=== PASSAGE TO READ ===
-- Opening Marker --
There is evidence that postponing surgery in critically ill patients with severe acute pancreatitis (SAP) leads to improved survival, but previous reports included patients with both sterile and infected pancreatic necrosis who were operated on for various indications and with different degrees of organ dysfunction at the moment of surgery, which might be an important bias. The objective of this study is to analyze the impact of timing of surgery and perioperative factors (severity of organ dysfunction and microbiological status of the necrosis) on mortality in intensive care unit (ICU) patients undergoing surgery for SAP.


We retrospectively (January 1994 to March 2003) analyzed patients admitted to the ICU with SAP. Of 124 patients, 56 were treated surgically; these are the subject of this analysis. We recorded demographic characteristics and predictors of mortality at admission, timing of and indications for surgery, and outcome. We also studied the microbiological status of the necrosis and organ dysfunction at the moment of surgery.
-- Closing Marker --
=== BRIEF 1 ===
According to the passage on surgery for severe acute pancreatitis, why might earlier reports favoring postponed surgery carry an important bias? Answer in one to three sentences.
=== BRIEF 2 ===
Carry on the passage on surgery for severe acute pancreatitis, picking up after its final sentence.

=== GIVEN INFORMATION ===
-- Opening Marker --
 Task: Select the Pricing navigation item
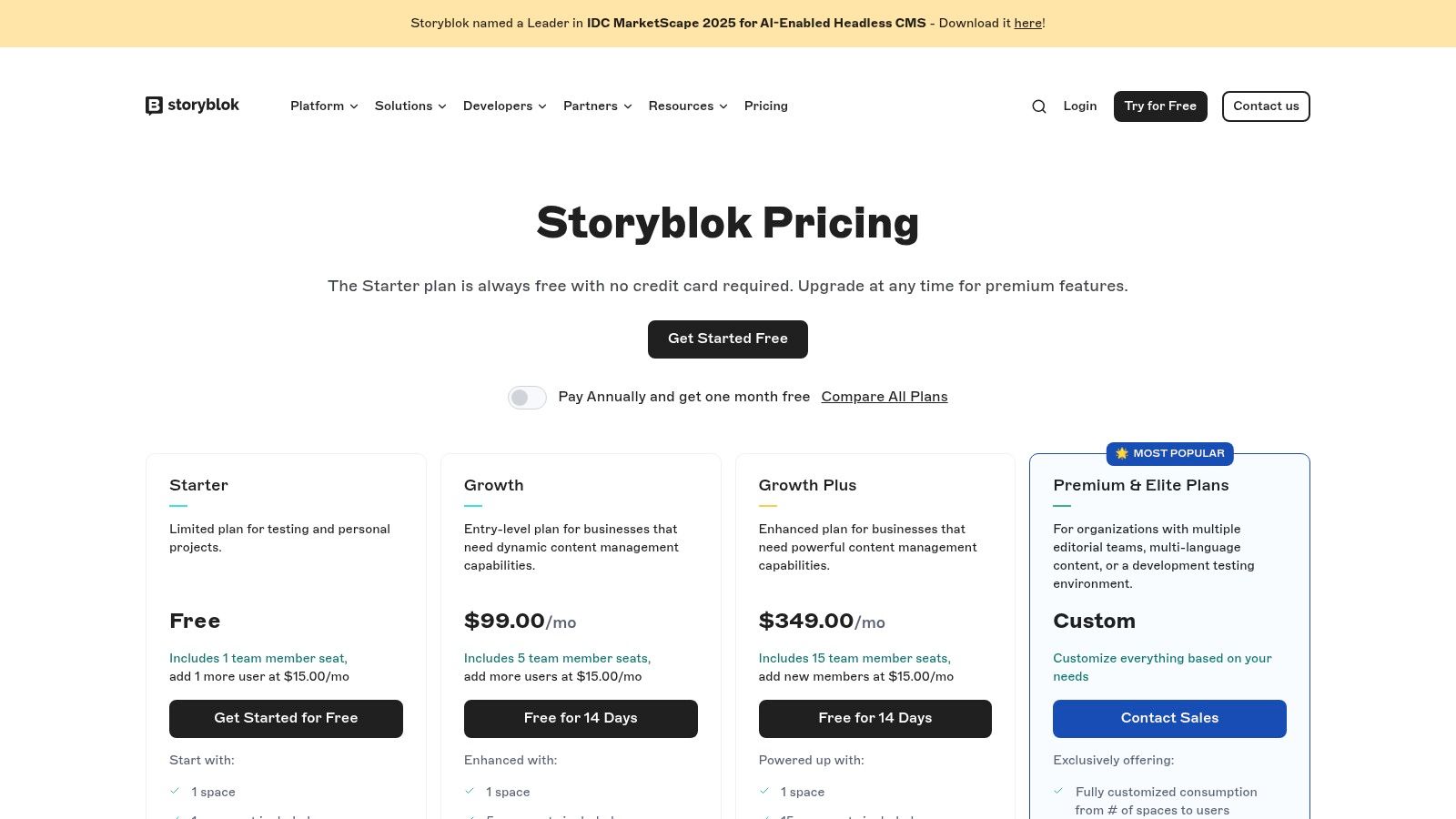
-- Closing Marker --
=== RESPONSE BOX 1 ===
Earlier reports included patients with both sterile and infected pancreatic necrosis. These patients were operated on for various indications and had different degrees of organ dysfunction at the moment of surgery.

=== RESPONSE BOX 2 ===
Patients' characteristics were comparable in patients undergoing early and late surgery, and there was a trend toward a higher mortality in patients who underwent early surgery (55% versus 29%, P = 0.06). In univariate analysis, patients who died were older, had higher organ dysfunction scores at the day of surgery, and had sterile necrosis more often; there was a trend toward earlier surgery in these patients. Logistic regression analysis showed that only age, organ dysfunction at the moment of surgery, and the presence of sterile necrosis were independent predictors of mortality.


In this cohort of critically ill patients operated on for SAP, there was a trend toward higher mortality in patients operated on early in the course of the disease, but in multivariate analysis, only greater age, severity of organ dysfunction at the moment of surgery, and the presence of sterile necrosis, but not the timing of the surgical intervention, were independently associated with an increased risk for mortality.